=== TEXT TO READ ===

Hi Karl,

Thanks for your suggestion. Took me some time to think about it, but I think we 
have two different approaches for this case:
1. In your case, it seems like if a source is problematic, it is its own 
problem, not the one of the parser/connector, so the latter should just discard 
the doc 
2. In my case, we start from the principle that in many situations (especially 
in web or enterprise scenarii), sources cannot be changed as we want, be it for 
instance because they belong to another party that has no interest in changing 
the code (think any website that does not care who parses it), or because the 
software is not maintained anymore (old versions of CMS systems for instance).

The question then is: do we want to enable connectors to be modified so that 
they can handle special non-compliant cases (which is our case), or do we want 
connectors that only and strictly index content that respect given 
specifications. 
The solutions here would be :
1. Use CDATA
2. Put the javascript code in its own file
3. Encode every problematic chars in the javascript
Each solution requires to modify the source webpage which may be impossible or 
refused by the source owner, and the latter one would make the javascript code 
less readable and easy to understand by developers...

So if I rephrase a bit my question, I would add to what I wrote in my first 
email:

Assuming that the mentioned source document MUST be parsed to manage to perform 
the form based authentication, and assuming that it cannot be modified and thus 
it cannot comply with any of the recommendations exposed above, what would be 
your recommended approach to modify the connector so that it may optionally 
accept to handle such cases where we have spotted a given sequence of 
characters that pose problem ? 

Regards,
Julien

-----Message d'origine-----
De : Karl Wright <[email protected]> 
Envoyé : jeudi 5 septembre 2019 18:30
À : dev <[email protected]>
Objet : Re: TagParseState behavior with Web connector

The parser requires that the document being parsed be valid XML.  Data within 
non-CDATA sections is *required* to use entity references to include < or > 
characters.  See:

https://stackoverflow.com/questions/330725/use-of-greater-than-symbol-in-xml


Karl


On Thu, Sep 5, 2019 at 12:10 PM Julien Massiera < 
[email protected]> wrote:

> Hi Karl,
>
> I discovered a problematic behavior with the 
> org.apache.manifoldcf.connectorcommon.fuzzyml.TagParseState class when 
> crawling web pages. This behavior poses problem in particular for the 
> scenario of form based authentication, as explained further in my email.

=== ROWS ===

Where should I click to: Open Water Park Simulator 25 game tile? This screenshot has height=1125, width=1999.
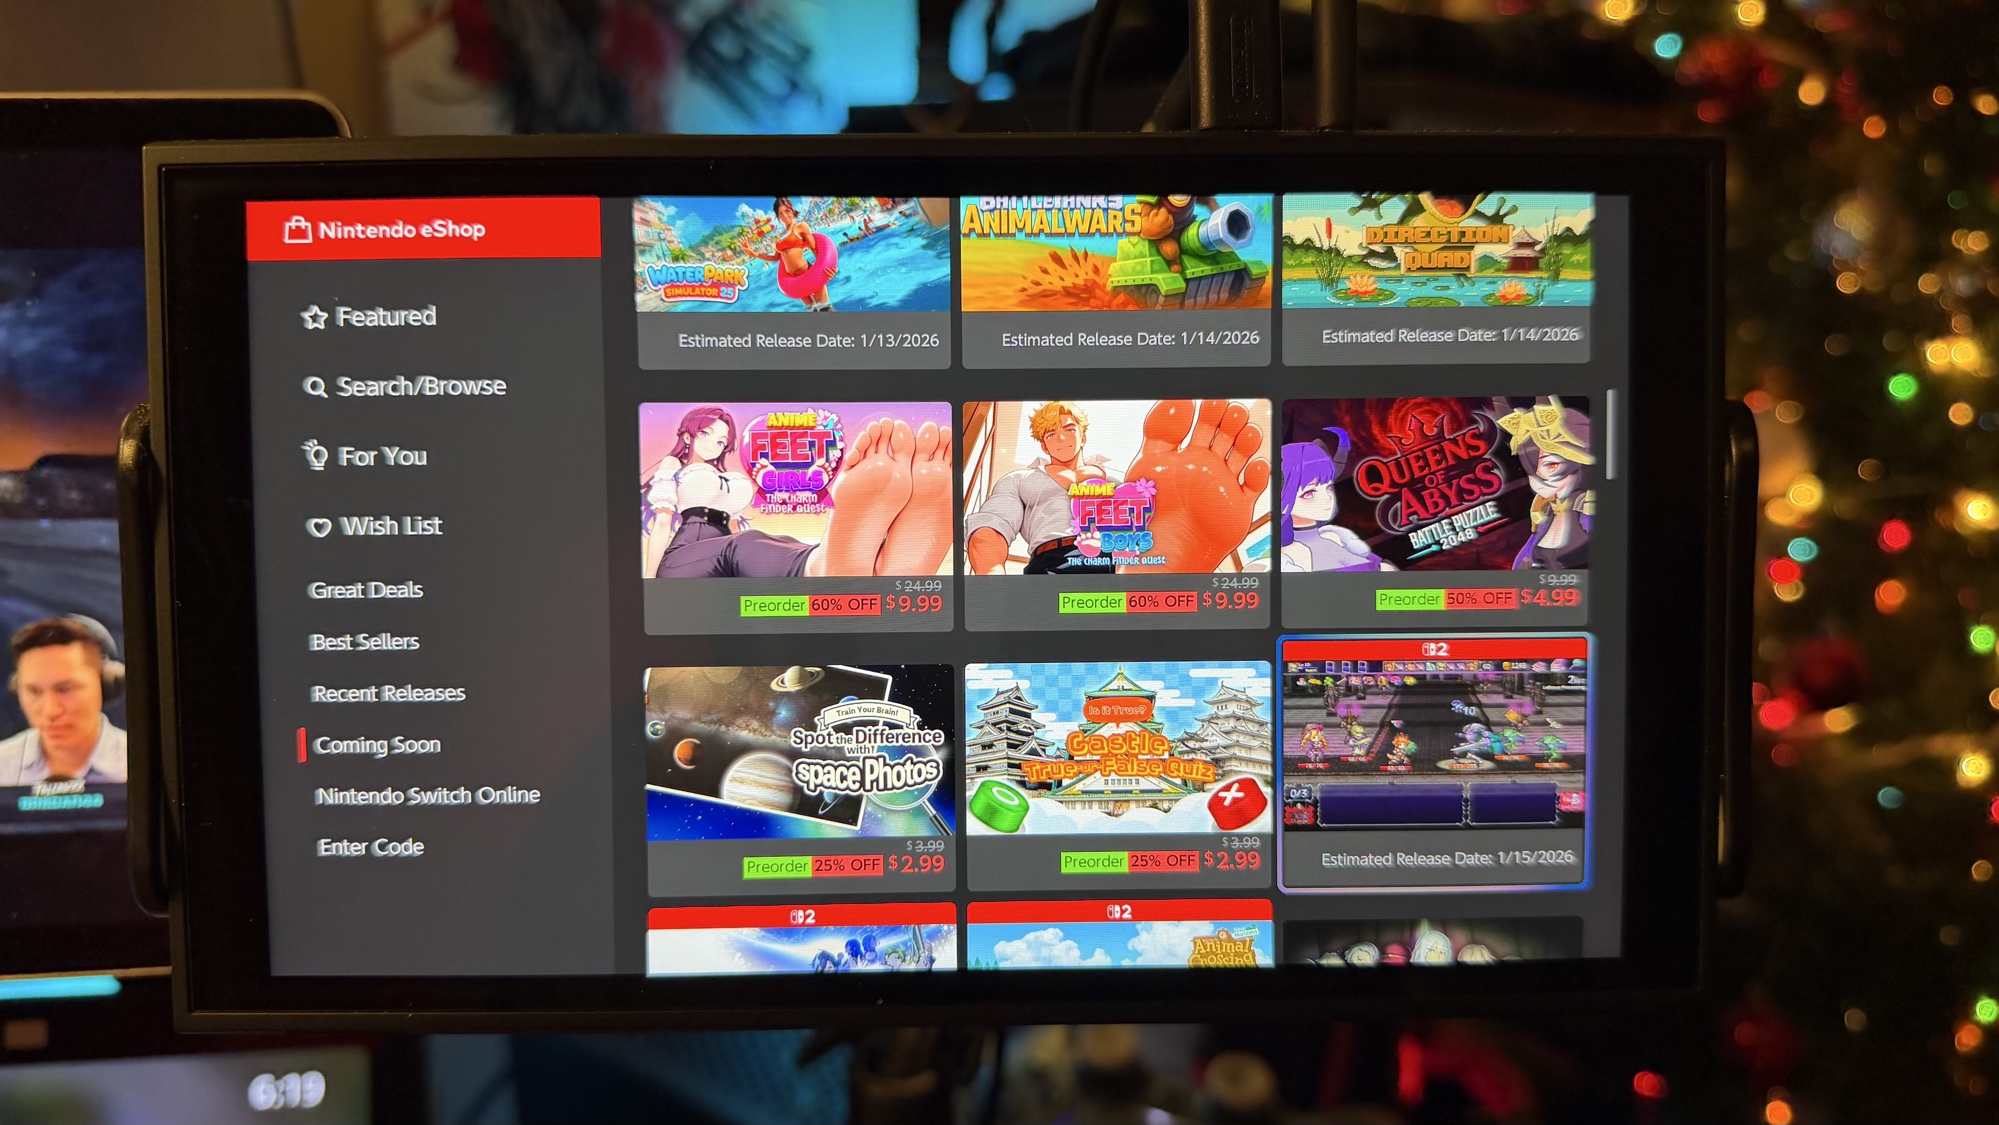point(793,255)
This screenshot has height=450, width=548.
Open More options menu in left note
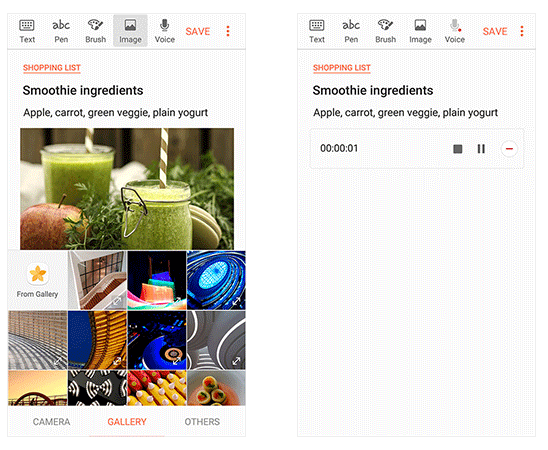point(228,31)
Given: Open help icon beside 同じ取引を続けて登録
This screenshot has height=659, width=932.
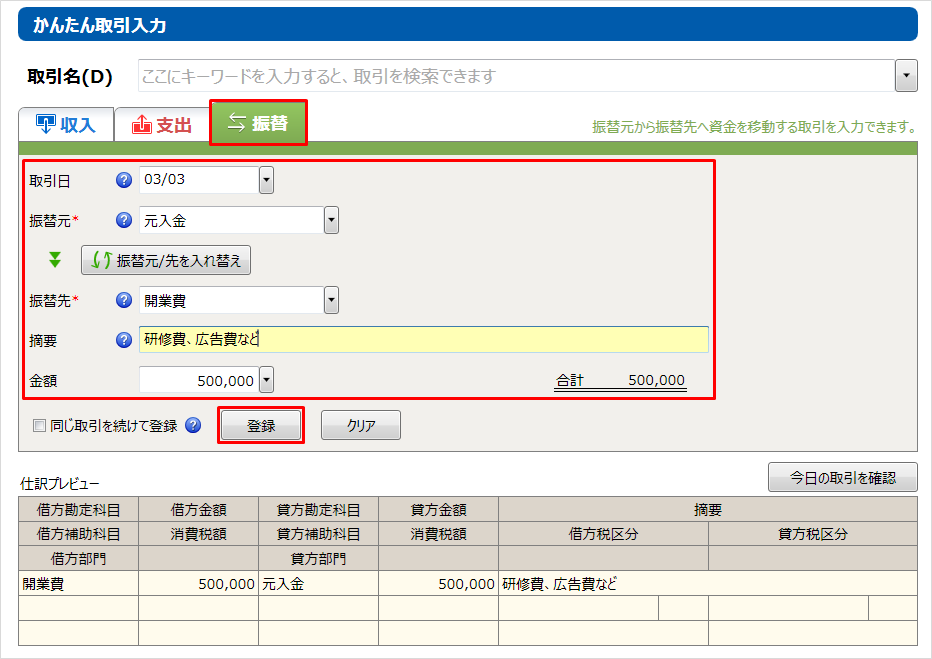Looking at the screenshot, I should (193, 425).
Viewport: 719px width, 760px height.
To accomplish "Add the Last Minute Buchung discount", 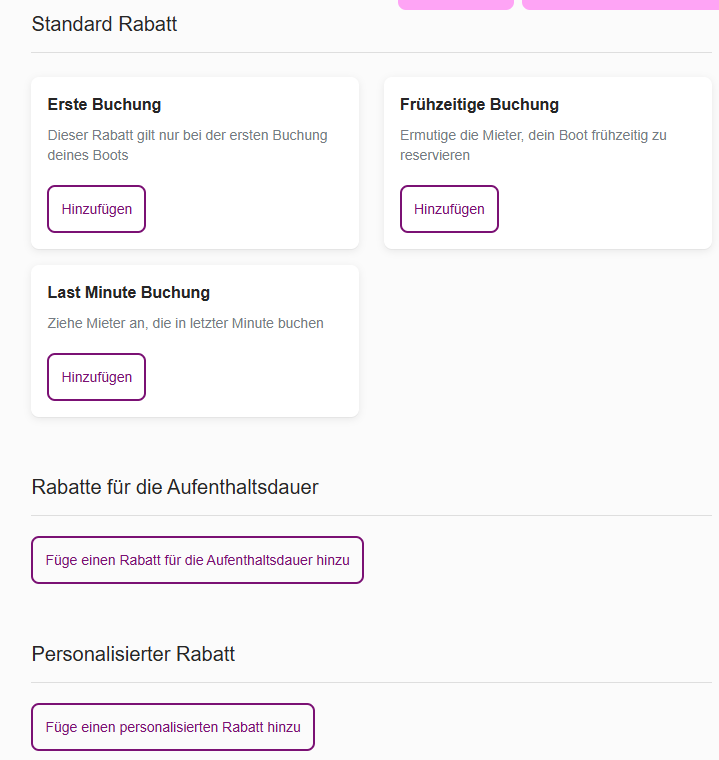I will (x=96, y=377).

===

* _STATED EXERCISE 1_:
Return the passage of the TagParseState thread from "Assuming that the" up to and including "pose problem ?", copied exactly.
* _STATED EXERCISE 2_:
In the TagParseState thread, what does Karl Wright say the parser requires of the document being parsed?
* _STATED EXERCISE 3_:
Decide whether each statement agrees with the TagParseState thread. Answer yes or no for each, quoting the words from the thread that settle it.
(a) One of the listed solutions is to put the JavaScript code in its own file.
(b) Encoding every problematic character would make the JavaScript code more readable.
(c) The problematic behavior involves the org.apache.manifoldcf.connectorcommon.fuzzyml.TagParseState class.

* _RESPONSE 1_:
Assuming that the mentioned source document MUST be parsed to manage to perform 
the form based authentication, and assuming that it cannot be modified and thus 
it cannot comply with any of the recommendations exposed above, what would be 
your recommended approach to modify the connector so that it may optionally 
accept to handle such cases where we have spotted a given sequence of 
characters that pose problem ?

* _RESPONSE 2_:
It must be valid XML.

* _RESPONSE 3_:
(a) Yes: "2. Put the javascript code in its own file"
(b) No: "the latter one would make the javascript code less readable and easy to understand by developers"
(c) Yes: "org.apache.manifoldcf.connectorcommon.fuzzyml.TagParseState class"